> **WHAT NEEDS TO BE DONE**: Please repeat, from the entries that follow, the lines from the one containing "Given: Select N. Eliasson in Per 90 mins" through the one containing "Select the 顔アイコン radio option" exactly, adding nothing.

> **GIVEN INFORMATION**:
┄┄┄┄┄┄┄┄┄┄┄┄┄┄┄┄┄┄┄┄
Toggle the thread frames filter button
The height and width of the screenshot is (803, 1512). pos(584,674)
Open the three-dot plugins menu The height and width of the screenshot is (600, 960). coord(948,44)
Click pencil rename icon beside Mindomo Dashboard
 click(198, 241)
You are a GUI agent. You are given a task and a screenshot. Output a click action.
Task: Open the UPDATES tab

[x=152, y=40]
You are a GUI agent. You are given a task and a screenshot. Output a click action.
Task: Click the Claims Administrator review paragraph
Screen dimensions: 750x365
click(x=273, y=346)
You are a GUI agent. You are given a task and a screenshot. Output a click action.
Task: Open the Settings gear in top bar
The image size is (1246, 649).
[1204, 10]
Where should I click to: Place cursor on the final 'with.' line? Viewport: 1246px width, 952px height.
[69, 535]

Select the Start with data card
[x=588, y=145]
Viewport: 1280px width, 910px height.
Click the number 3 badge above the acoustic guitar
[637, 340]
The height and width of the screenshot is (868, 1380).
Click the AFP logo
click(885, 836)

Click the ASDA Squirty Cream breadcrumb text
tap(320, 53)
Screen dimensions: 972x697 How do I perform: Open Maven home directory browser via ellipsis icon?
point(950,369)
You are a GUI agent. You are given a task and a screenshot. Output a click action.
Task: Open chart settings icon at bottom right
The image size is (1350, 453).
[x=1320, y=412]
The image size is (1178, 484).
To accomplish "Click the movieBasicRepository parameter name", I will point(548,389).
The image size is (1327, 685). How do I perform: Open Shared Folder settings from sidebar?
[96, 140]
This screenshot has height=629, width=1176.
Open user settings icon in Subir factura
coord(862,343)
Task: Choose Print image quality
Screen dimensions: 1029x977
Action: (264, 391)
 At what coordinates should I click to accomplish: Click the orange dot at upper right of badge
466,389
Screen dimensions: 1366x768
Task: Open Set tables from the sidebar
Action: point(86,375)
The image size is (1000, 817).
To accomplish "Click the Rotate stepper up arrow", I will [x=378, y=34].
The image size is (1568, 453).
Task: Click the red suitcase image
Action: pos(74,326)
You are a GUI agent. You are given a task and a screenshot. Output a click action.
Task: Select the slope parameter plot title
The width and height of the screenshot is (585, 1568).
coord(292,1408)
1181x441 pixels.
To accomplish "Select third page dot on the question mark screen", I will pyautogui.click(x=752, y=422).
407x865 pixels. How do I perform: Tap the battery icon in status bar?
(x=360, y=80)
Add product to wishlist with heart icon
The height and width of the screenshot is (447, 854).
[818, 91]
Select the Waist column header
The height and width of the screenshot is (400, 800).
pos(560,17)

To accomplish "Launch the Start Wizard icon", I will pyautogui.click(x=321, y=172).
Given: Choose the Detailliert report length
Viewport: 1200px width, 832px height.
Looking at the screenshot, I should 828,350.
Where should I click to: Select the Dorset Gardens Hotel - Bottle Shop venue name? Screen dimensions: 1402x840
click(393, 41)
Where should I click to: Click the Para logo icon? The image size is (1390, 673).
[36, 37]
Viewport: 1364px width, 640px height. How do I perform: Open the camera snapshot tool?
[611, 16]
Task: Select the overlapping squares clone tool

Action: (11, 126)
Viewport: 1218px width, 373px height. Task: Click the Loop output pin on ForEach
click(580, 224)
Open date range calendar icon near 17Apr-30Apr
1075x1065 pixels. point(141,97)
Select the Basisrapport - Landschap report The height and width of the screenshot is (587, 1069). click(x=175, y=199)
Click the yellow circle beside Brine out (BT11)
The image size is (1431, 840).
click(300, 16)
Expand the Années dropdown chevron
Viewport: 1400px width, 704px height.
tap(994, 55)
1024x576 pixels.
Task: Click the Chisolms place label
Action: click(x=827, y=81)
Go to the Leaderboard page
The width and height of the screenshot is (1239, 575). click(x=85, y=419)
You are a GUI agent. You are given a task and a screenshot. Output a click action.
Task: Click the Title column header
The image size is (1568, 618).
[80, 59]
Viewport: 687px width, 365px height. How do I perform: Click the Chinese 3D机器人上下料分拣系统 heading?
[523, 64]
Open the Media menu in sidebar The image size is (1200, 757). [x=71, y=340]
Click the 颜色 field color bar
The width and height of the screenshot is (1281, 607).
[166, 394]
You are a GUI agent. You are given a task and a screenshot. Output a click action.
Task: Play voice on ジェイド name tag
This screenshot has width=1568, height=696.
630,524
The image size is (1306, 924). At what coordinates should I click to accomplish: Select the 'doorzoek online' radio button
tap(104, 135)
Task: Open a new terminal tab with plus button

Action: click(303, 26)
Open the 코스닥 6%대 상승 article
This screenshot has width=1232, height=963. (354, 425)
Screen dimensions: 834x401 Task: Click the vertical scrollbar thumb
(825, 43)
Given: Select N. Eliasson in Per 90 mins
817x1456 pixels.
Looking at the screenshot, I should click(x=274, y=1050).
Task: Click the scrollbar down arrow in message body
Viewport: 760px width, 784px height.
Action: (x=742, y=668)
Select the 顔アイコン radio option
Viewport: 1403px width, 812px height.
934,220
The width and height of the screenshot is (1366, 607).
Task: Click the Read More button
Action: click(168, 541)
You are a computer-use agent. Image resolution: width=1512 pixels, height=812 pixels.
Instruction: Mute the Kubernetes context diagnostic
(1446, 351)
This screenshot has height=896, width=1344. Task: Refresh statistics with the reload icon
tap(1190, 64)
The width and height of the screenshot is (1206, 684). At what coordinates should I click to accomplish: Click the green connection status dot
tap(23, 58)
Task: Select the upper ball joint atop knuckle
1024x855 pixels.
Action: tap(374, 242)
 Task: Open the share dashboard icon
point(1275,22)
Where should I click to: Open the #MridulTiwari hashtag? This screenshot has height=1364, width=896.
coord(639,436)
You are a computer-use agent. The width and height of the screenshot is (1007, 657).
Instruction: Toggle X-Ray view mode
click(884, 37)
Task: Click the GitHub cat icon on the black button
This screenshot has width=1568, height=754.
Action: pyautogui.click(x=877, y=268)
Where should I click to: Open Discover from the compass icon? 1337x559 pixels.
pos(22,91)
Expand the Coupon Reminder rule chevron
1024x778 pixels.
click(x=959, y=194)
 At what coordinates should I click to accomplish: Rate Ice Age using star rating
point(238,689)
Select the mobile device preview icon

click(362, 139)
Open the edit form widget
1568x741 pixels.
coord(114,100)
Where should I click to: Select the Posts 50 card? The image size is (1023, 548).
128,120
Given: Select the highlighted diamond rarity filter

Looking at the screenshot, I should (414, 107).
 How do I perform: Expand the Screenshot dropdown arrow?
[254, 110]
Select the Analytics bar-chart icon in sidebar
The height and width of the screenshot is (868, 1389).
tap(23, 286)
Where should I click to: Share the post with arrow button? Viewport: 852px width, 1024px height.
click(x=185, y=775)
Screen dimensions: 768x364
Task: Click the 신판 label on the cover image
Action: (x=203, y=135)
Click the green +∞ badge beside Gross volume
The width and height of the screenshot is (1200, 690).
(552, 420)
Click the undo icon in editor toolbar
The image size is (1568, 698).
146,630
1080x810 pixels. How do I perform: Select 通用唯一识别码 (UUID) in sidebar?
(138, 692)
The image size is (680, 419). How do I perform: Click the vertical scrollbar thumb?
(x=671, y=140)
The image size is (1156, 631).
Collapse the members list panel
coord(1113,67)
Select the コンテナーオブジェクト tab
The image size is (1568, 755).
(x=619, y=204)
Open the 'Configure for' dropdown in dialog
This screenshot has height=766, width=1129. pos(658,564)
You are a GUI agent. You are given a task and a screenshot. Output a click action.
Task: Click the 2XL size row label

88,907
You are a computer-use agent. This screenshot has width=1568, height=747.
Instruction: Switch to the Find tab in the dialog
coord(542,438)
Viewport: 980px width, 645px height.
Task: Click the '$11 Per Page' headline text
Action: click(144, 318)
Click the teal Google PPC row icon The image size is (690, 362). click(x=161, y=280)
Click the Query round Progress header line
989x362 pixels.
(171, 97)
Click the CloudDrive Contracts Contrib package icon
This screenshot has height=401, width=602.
┄┄┄┄┄┄┄┄┄┄┄┄┄┄┄┄┄┄┄┄
> **ANSWER FOR THIS EXERCISE**:
Given: Select N. Eliasson in Per 90 mins
817x1456 pixels.
Looking at the screenshot, I should click(x=274, y=1050).
Task: Click the scrollbar down arrow in message body
Viewport: 760px width, 784px height.
Action: (x=742, y=668)
Select the 顔アイコン radio option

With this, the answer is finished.